Le Togo conteste la compétence de la Cour de justice de la CEDEAO sur sa réforme constitutionnelle

La réaction des autorités togolaises a été prompte. Suite à l’arrêt prononcé le 29 janvier dernier par la Cour de justice de la CEDEAO, qui a qualifié la révision constitutionnelle de mars 2024 au Togo de « changement de gouvernement inconstitutionnel », le gouvernement a vivement réagi ce dimanche.
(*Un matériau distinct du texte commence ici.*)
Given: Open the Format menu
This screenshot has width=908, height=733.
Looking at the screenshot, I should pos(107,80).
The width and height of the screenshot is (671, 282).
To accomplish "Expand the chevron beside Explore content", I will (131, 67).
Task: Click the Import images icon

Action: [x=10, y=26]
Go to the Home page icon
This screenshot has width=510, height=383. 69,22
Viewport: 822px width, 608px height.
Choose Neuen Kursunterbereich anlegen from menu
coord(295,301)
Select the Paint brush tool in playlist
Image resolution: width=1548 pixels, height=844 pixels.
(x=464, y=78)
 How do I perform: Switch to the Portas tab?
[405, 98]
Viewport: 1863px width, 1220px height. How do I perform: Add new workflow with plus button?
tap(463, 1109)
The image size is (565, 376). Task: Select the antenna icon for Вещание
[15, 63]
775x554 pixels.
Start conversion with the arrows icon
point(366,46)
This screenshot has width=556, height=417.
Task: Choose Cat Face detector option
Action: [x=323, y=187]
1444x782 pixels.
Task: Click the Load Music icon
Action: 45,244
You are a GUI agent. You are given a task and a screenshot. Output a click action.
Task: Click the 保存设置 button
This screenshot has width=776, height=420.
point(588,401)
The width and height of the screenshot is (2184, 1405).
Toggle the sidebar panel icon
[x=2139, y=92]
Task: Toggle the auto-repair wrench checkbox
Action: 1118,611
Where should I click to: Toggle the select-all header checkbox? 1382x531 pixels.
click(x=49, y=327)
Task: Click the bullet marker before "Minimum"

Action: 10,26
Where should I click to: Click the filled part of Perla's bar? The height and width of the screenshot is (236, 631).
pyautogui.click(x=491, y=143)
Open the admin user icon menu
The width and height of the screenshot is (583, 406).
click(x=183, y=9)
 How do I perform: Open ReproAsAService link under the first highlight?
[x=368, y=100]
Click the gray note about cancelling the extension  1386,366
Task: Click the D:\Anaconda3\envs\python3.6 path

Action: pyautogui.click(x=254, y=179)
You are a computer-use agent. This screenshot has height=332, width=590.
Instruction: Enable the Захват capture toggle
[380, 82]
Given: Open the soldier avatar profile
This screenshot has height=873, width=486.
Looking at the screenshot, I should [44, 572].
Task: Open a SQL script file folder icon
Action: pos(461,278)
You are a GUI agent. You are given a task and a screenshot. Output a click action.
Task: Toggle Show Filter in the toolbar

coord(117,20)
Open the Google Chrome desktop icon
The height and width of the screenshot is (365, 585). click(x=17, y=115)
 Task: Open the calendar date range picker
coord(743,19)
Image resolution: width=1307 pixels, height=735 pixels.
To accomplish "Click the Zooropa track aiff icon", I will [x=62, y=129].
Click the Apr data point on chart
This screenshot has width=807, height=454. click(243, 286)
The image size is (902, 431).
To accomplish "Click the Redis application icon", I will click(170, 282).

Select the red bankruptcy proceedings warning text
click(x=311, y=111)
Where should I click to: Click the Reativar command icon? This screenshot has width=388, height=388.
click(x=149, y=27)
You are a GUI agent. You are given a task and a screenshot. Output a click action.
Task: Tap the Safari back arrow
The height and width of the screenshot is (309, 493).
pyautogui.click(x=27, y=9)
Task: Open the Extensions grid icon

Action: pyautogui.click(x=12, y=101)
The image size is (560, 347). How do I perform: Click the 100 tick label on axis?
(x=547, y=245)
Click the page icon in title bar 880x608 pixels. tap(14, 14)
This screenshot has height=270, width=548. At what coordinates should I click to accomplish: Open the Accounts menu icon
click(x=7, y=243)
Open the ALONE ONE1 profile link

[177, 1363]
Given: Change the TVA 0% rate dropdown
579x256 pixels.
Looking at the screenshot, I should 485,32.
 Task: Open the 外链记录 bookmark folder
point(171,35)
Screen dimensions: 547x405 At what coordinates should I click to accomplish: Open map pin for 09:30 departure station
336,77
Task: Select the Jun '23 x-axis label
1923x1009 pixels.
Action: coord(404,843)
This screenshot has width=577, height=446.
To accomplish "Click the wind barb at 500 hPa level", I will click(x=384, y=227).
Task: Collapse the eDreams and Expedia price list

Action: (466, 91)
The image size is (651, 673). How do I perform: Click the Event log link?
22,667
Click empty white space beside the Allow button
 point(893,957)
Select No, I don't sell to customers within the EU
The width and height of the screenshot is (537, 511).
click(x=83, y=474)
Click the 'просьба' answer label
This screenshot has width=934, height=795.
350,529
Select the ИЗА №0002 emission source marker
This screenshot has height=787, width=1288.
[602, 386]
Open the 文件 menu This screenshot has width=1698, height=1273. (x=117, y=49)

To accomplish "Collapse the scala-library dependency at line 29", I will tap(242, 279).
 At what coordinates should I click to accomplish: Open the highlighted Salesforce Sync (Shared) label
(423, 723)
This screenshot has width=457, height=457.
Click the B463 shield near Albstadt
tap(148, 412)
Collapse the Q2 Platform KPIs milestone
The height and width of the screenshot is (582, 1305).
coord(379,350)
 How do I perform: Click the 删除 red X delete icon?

Pour l’exécutif togolais, l’instance judiciaire communautaire a nettement excédé ses prérogatives.

L’indépendance constitutionnelle nationale affirmée

Dans sa première déclaration officielle, le gouvernement togolais a tenu à clarifier les attributions réelles de l’institution régionale, dont le siège est à Abuja :

« La Cour n’a aucune compétence de contrôle de constitutionnalité du droit interne, ni un titre à juger un pouvoir constituant national », a fermement souligné le communiqué officiel.

L’exécutif rappelle que si la Cour régionale est compétente pour vérifier le respect des droits de l’homme et les manquements au droit communautaire, elle ne saurait se substituer à la Cour constitutionnelle d’un État souverain.

De plus, les autorités précisent que le seul instrument régional conçu pour encadrer les révisions constitutionnelles, le Protocole sur la démocratie et la bonne gouvernance, ne peut être activé que par les États eux-mêmes, et non par des entités privées.

Manque de légitimité des requérants et absence de preuves

Le gouvernement a mis en lumière plusieurs lacunes significatives dans la procédure ayant abouti à cette décision :

  • Irrecevabilité de certains plaignants : La Cour elle-même a écarté l’Association des victimes de la torture au Togo (ASVITTO) ainsi que le parti politique ADDI, faute de justification de leur existence légale.

  • Absence de violation des droits de participation : L’instance judiciaire régionale n’a constaté aucune infraction du Togo quant au droit de ses citoyens à participer aux affaires publiques.

  • Insuffisance de fondement : L’exécutif dénonce des qualifications basées sur des jugements d’intention non étayés par des preuves concrètes pour étayer un quelconque « projet antidémocratique ».

Aucune remise en cause de l’ordre constitutionnel actuel

Pour Lomé, la conclusion logique tirée par la Cour elle-même confirme la validité du nouveau texte fondamental : la juridiction a décliné l’injonction de retirer la loi constitutionnelle de 2024, comme le réclamaient pourtant expressément les plaignants, et n’a octroyé aucune compensation pécuniaire.

« Il n’en découle aucune exigence de démanteler l’ordre constitutionnel en place », ont précisé les autorités, qui rappellent que la réforme instaurant la 5ᵉ République a été adoptée au terme d’un débat public transparent et d’une large concertation des acteurs nationaux.